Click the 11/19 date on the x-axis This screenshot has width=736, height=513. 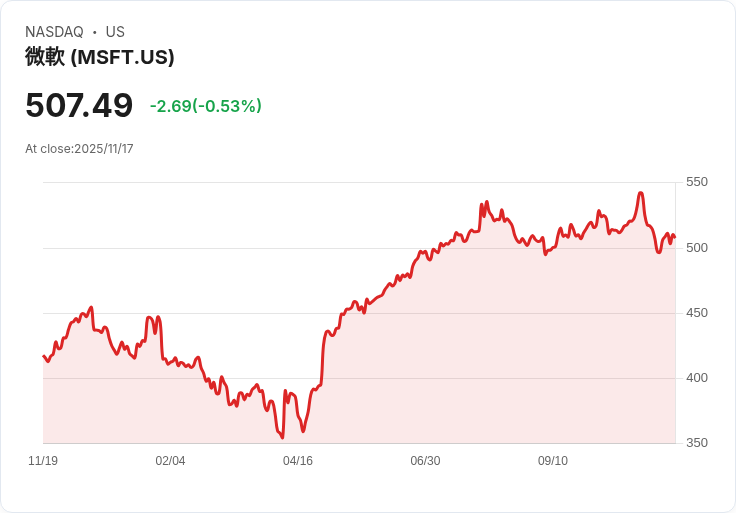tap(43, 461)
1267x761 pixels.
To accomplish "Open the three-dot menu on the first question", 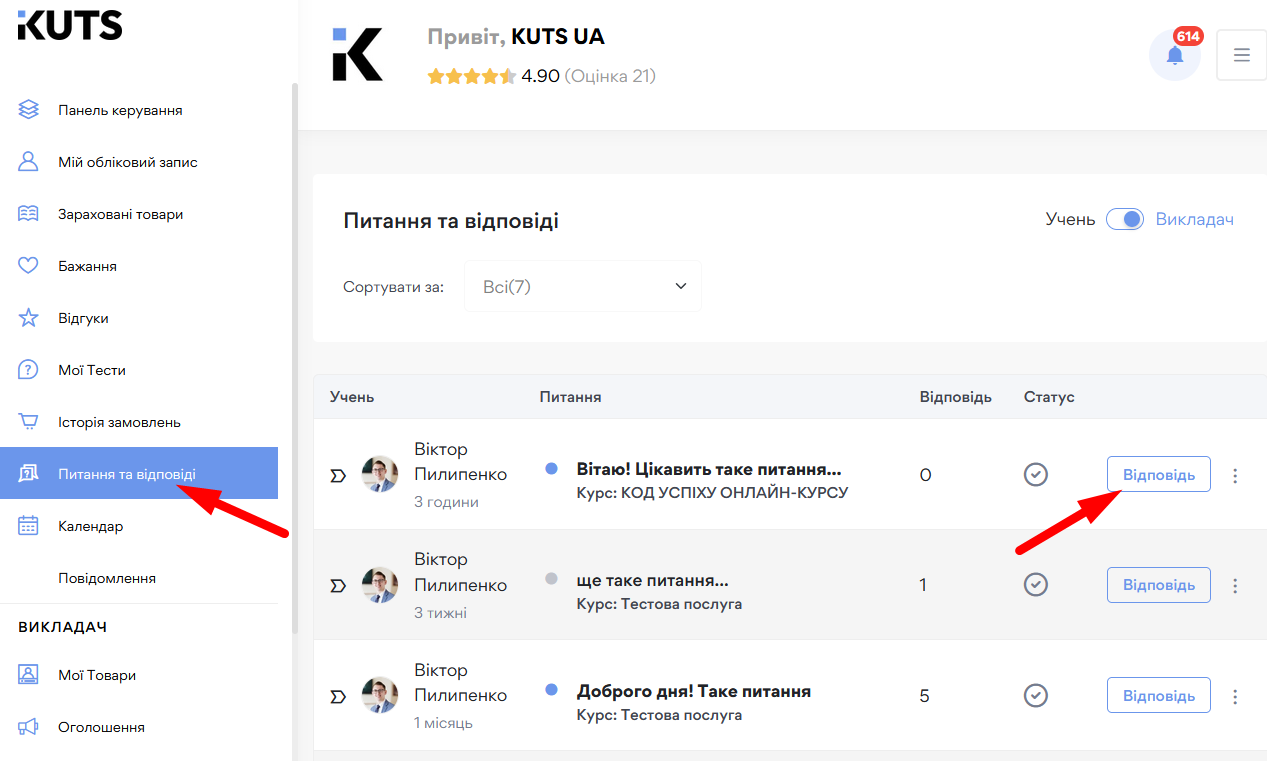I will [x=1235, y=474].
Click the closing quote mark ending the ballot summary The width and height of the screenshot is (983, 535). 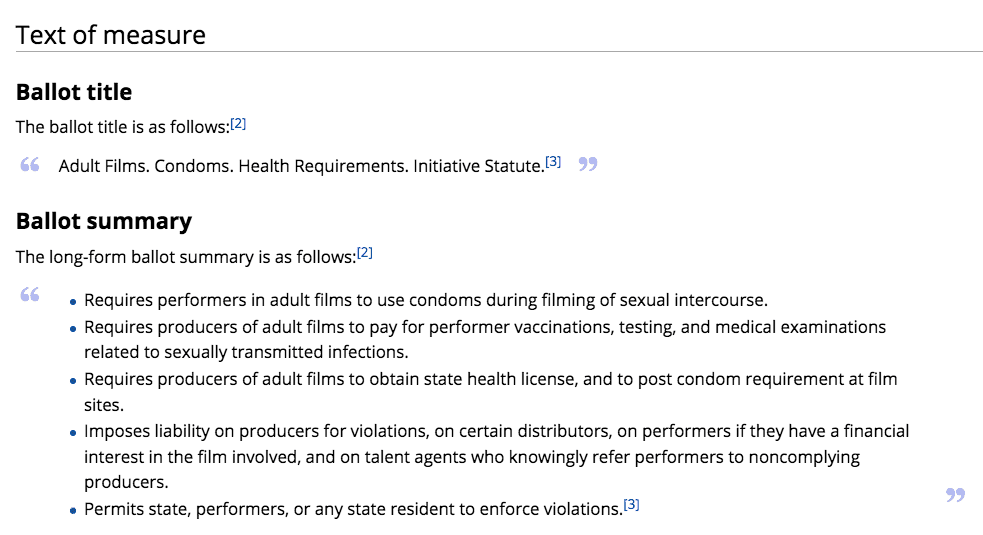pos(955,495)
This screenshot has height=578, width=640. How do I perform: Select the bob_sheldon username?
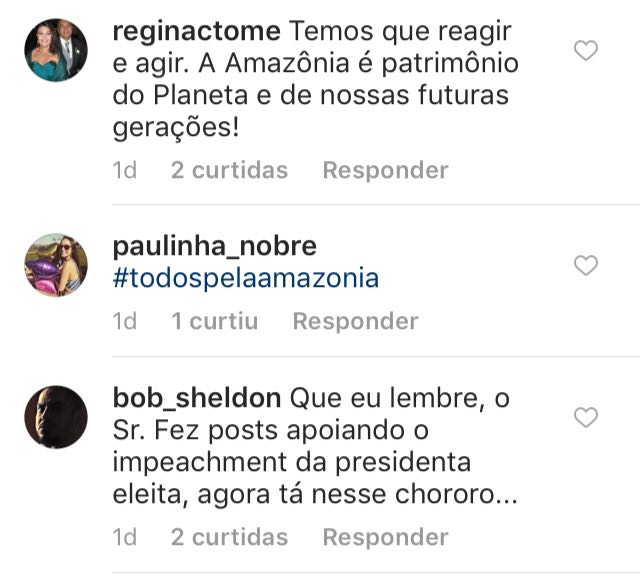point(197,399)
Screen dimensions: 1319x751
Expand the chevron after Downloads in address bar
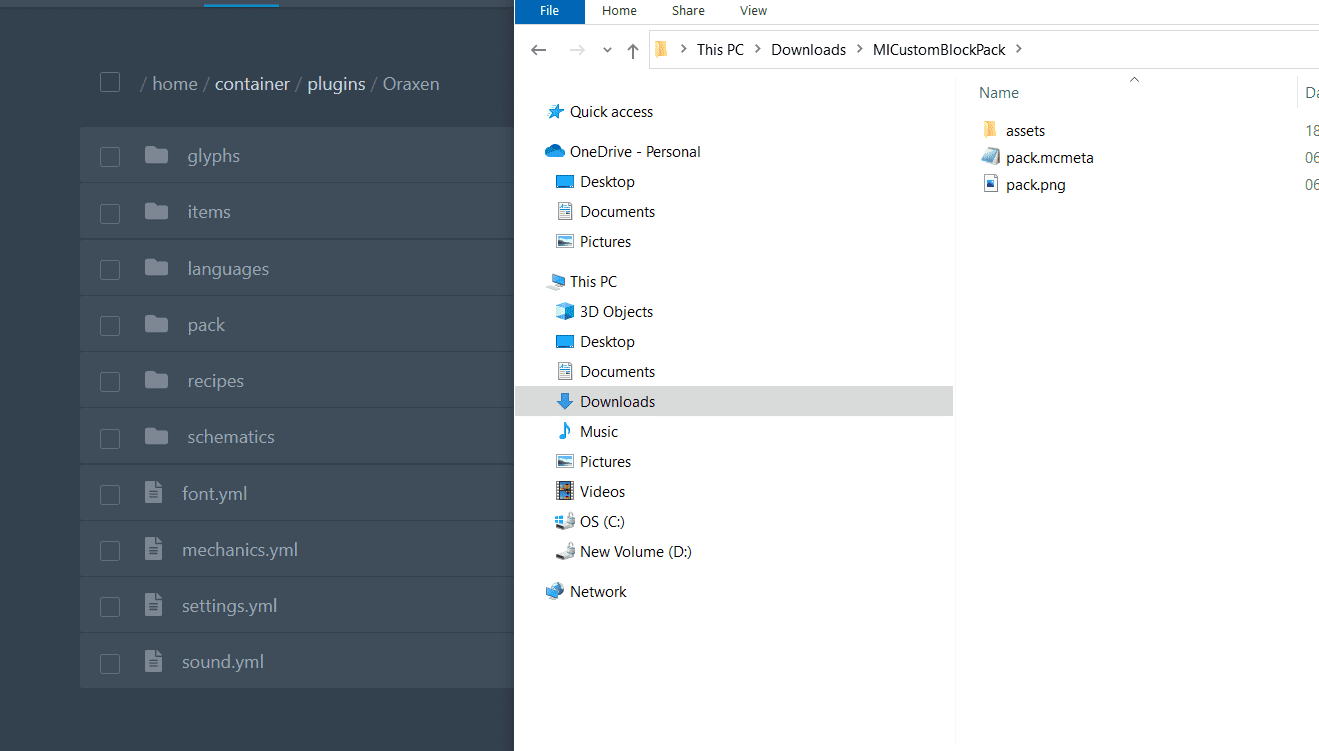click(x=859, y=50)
---
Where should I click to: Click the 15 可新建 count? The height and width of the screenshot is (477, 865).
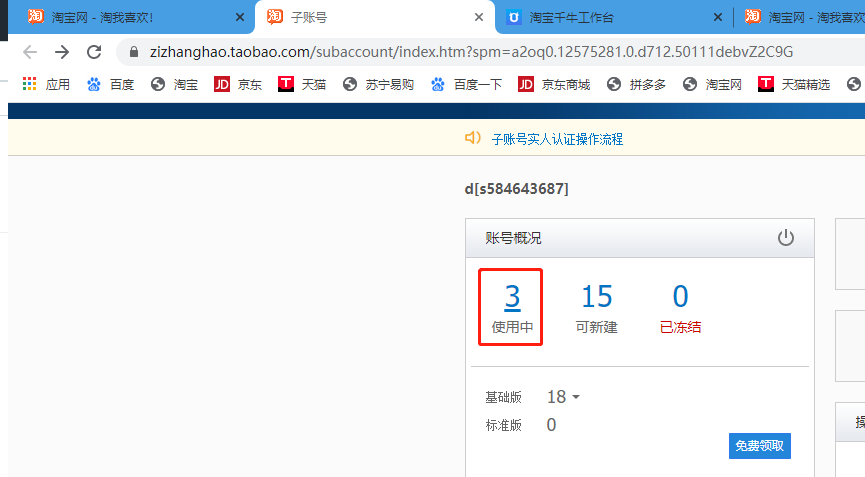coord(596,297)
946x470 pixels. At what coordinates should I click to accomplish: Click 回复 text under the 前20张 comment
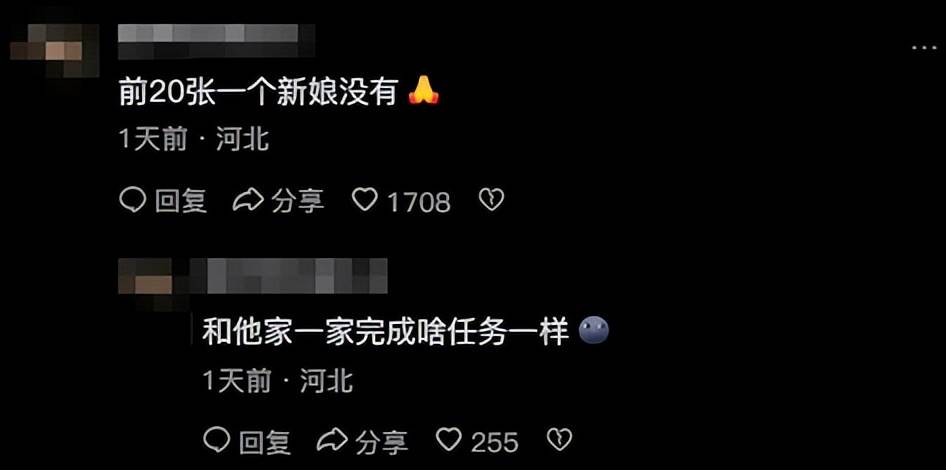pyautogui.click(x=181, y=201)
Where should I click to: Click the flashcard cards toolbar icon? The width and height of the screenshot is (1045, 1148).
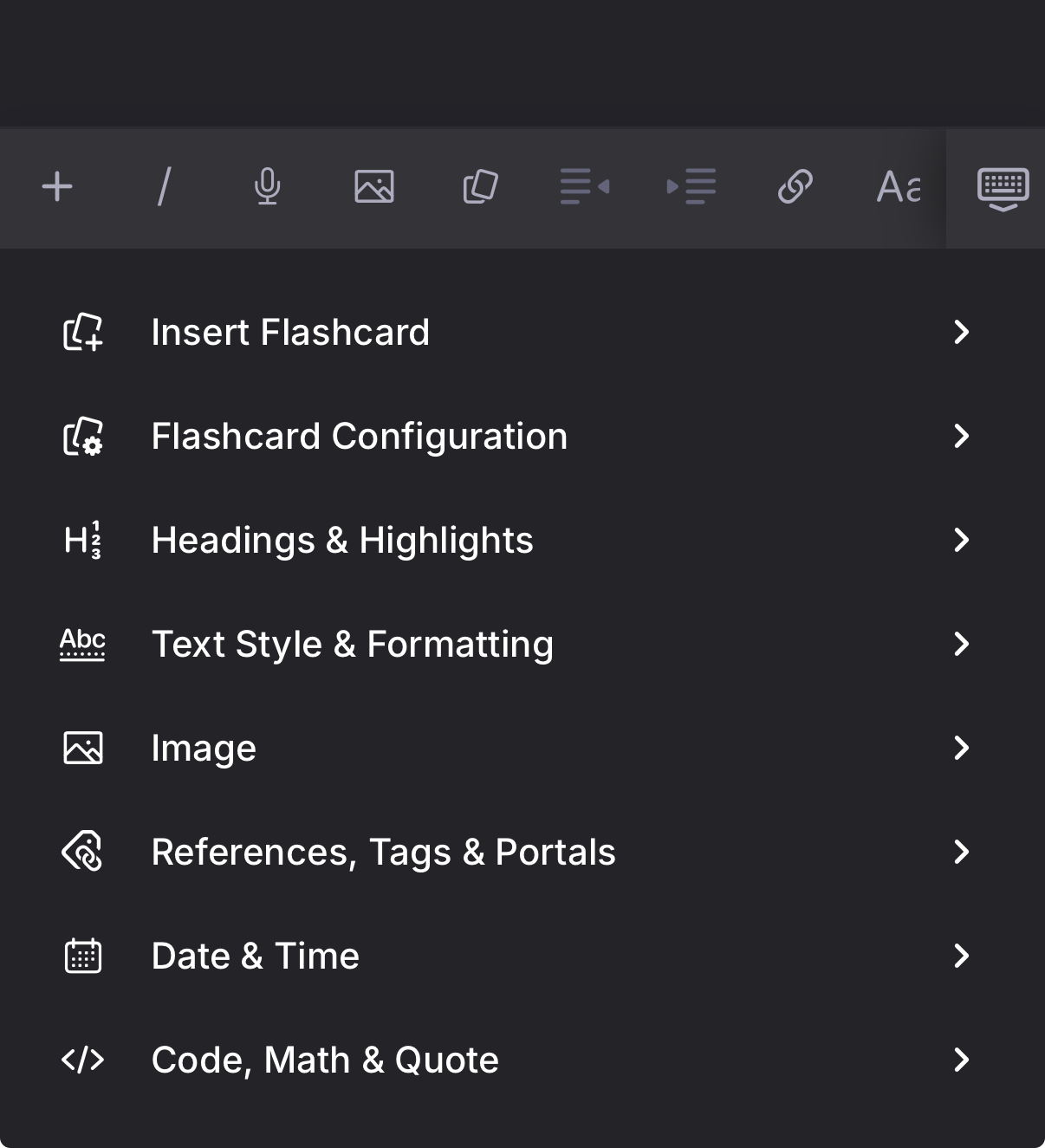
...
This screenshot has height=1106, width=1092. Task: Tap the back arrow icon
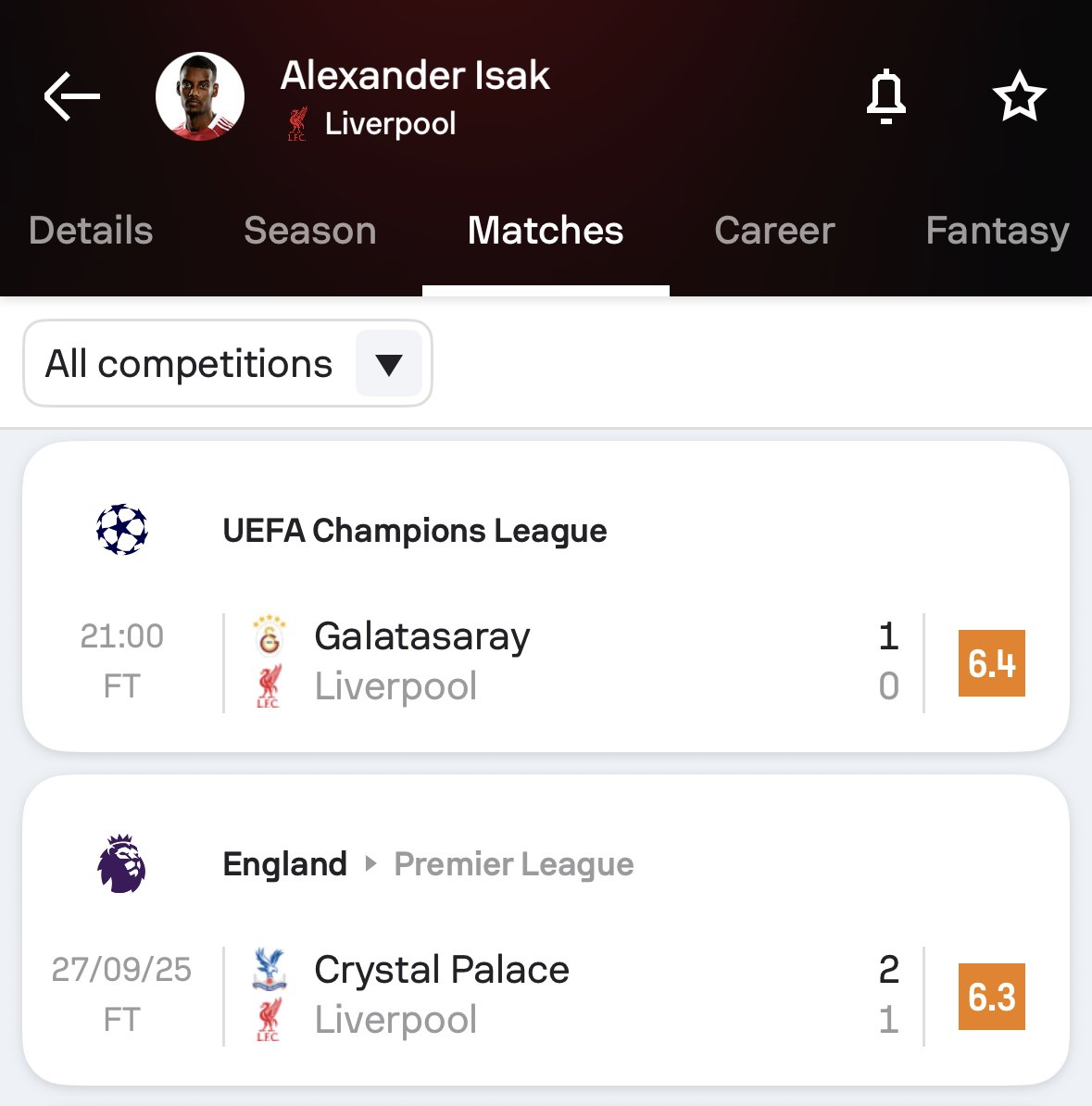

— Problem requirements —
Each line of the records with the word "icon" in it is to be copied.

— Written reply —
Where should I click to: Click the flashcard cards toolbar icon? The width and height of the screenshot is (1045, 1148).
This screenshot has height=1106, width=1092. Task: Tap the back arrow icon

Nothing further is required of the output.